Aspects that we must consider in order to channel our child’s emotional world

  • According to Montessori techniques, we shouldn’t disregard a single word or piece of behavior of your child, nor compare them to anyone else. These actions will make them angrier.
  • Make sure your child feels confident at every moment. For instance, you should ensure that they feel comfortable talking to you, confident about daring to discover the world, talking to other children, playing with other children respectfully, trusting in people and creating things.
  • Allow your child to make mistakes. Offer them advice, but allow them to resolve their mistakes on their own. Children need to do things all by themselves in order to feel capable of boosting their self-esteem.
  • When a child becomes angry this means that there is something that she does not know how to express. Alternatively, this could also mean that there is some aspect of something in her environment that we must know about and understand.
  • So it’s important that, as parents, we guide our children with calm and patience. Never neglect these outburst of excitability, especially if they are small. It is necessary to trace the origin of them and provide strategies to combat them.

Calm bottles

In the last couple of years, so-called “calm bottles” have become extremely popular, and are used to relieve stress and anxiety in children. However, it’s important to clarify what their purpose is and how to use them.

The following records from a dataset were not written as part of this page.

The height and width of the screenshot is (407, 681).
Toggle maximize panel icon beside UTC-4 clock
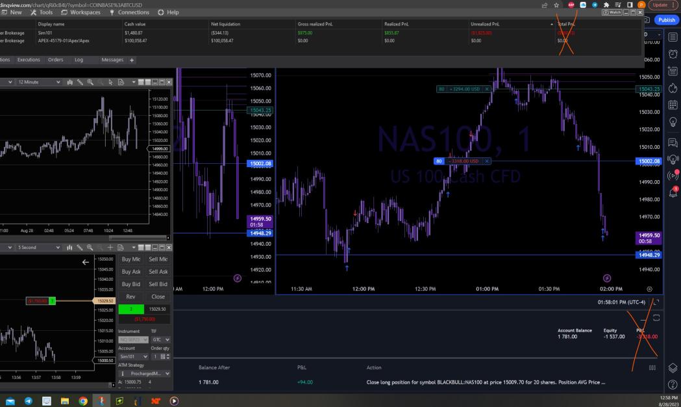[656, 302]
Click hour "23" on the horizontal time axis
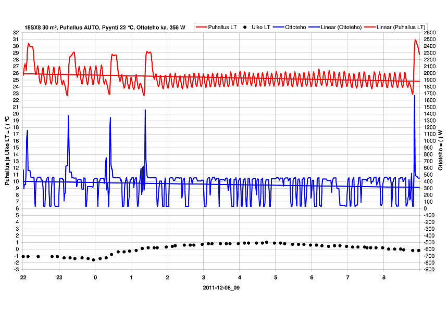 [x=59, y=278]
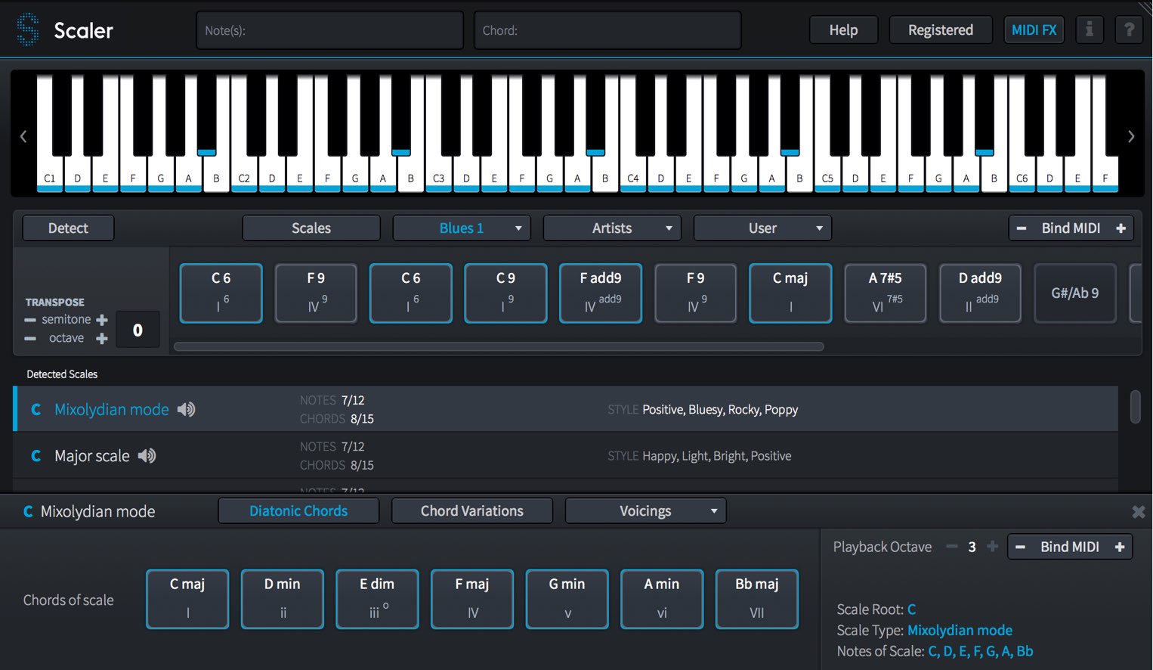Toggle the MIDI FX button
1153x670 pixels.
(x=1034, y=30)
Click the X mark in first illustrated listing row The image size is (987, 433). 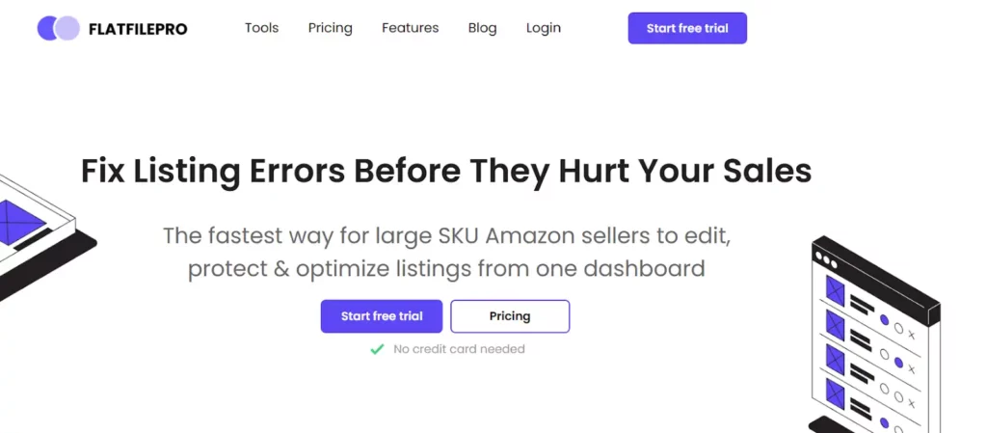point(912,335)
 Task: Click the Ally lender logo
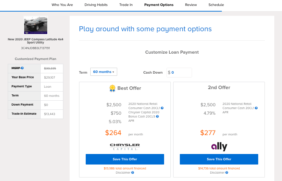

  • A calm bottle is a visual stimulus that children center their attention on for a few moments, thanks to the movement of the glitter inside the bottle.
  • A child must always use one in the company of an adult.
  • A child can, for example, take a calm bottle to their bed every day. While your child observes and moves it you can ask her how her day went, or what worries her, what makes her scared, what she likes and dislikes, for example.
  • You should ask these questions correctly, without judging her, and also without having to directly ask her. Instead, the questions you pose to your child will be part of a game which fosters her emotional release.

Calms bottles are simple resources that can greatly help us as parents, and they can be easily made at home.